普段からのコミュニケーションも欠かさない。ブルペンで投球練習をした日は、LINEで「どういう意識だったのか」「次はこういう意識でいこう」など、練習後もバッテリー間でのすりあわせを行う。さらに、「ピッチャーの悪い癖や調子に応じた特徴など、情報不足にならないように試合の直前まで話すようにしています」と、一人一人の投手の特徴を頭にたたき込み、リードをする。

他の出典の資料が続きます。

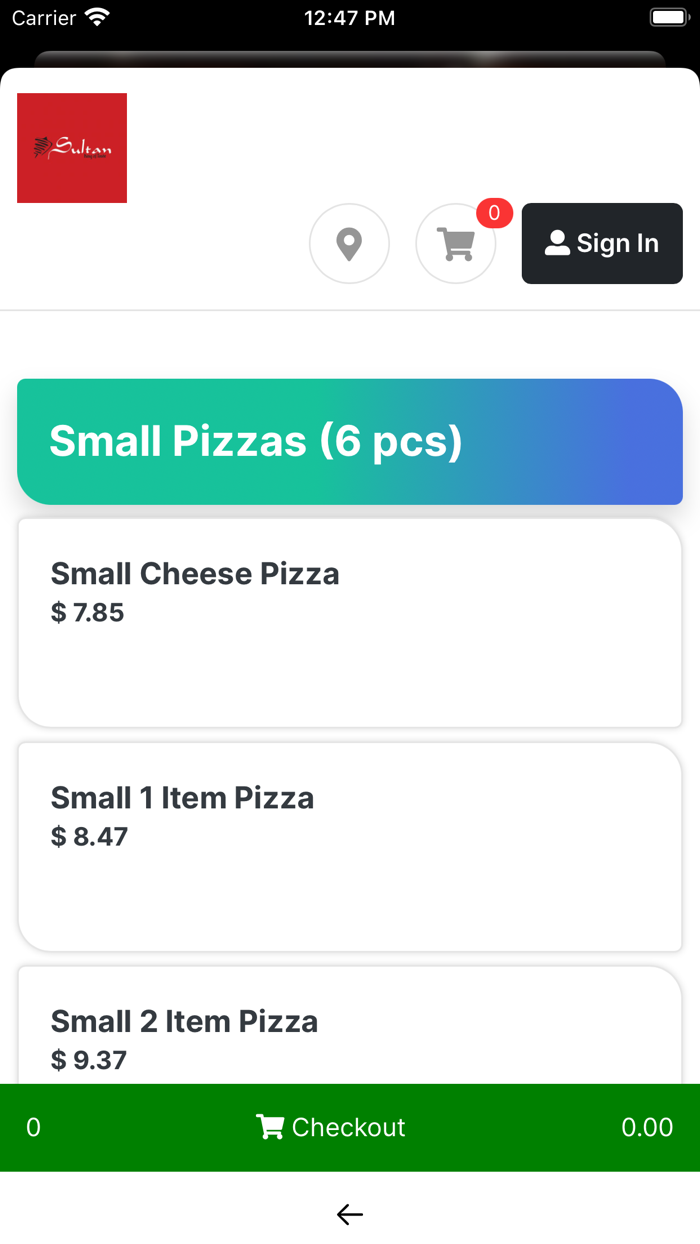Tap the cart badge showing zero
This screenshot has height=1244, width=700.
(492, 213)
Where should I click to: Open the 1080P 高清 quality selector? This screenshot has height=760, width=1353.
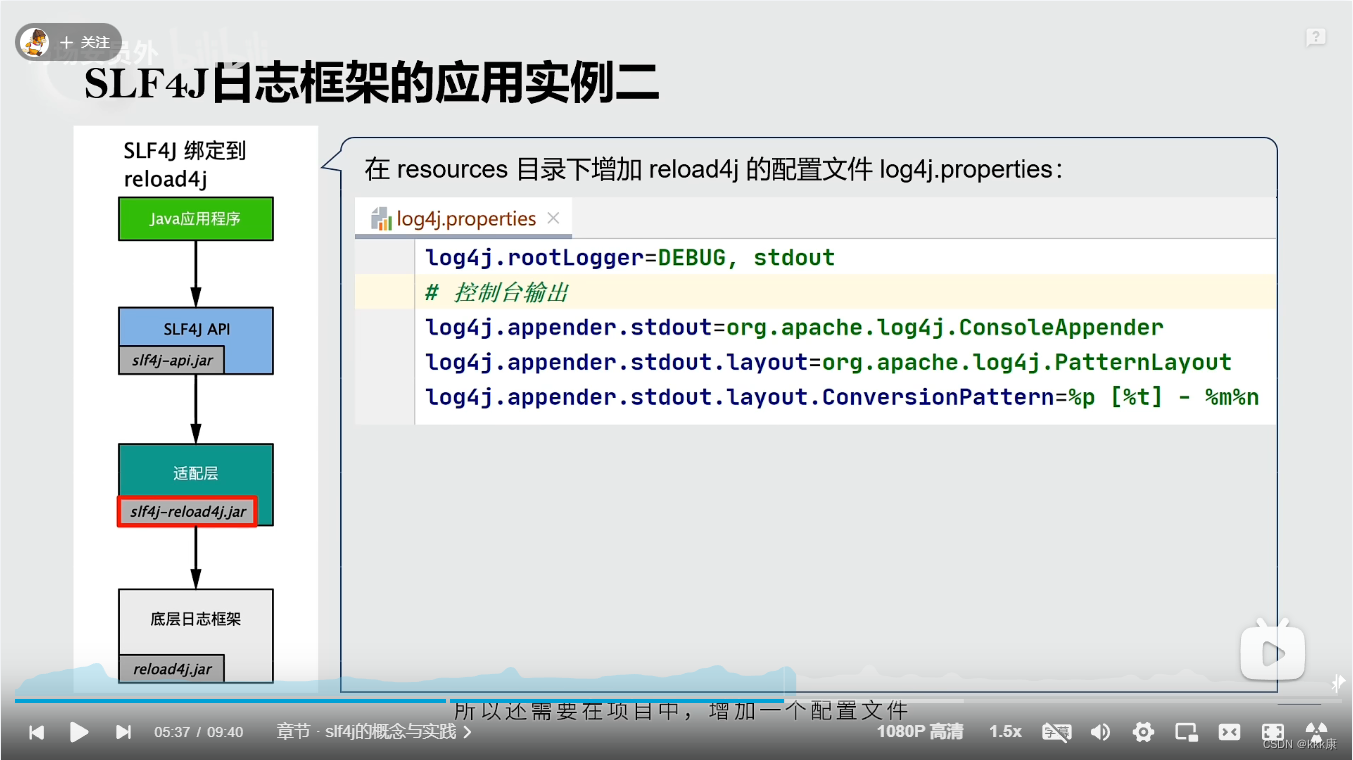(x=919, y=731)
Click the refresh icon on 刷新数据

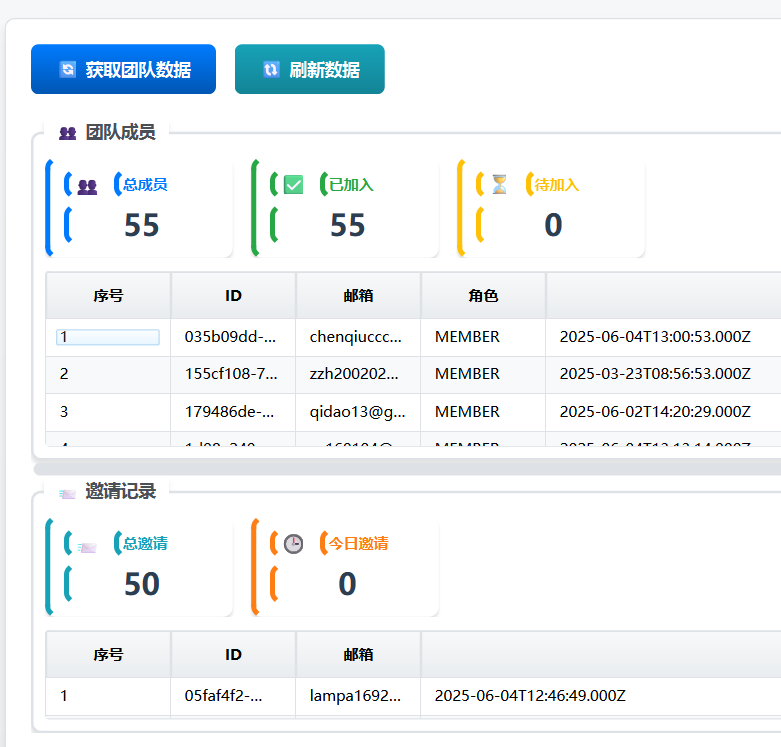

チーム生粋の努力家。「みんながやっていない時にやろう」と、自主練習を欠かさない。朝は点呼が終わるとすぐにグラウンドへと向かう。その後、午後の練習を終え、食事を終えると、再びバットを握る。最後の1人になるまで振り続ける。原動力はこれまでの野球人生にあった。「自分の思ったようにいったことがなくて。最後くらいは自分の思ったように打ったり、守ったりして、自分のおかげでチームを勝たせたと言えるくらいの活躍をしたいです」と力を込めた。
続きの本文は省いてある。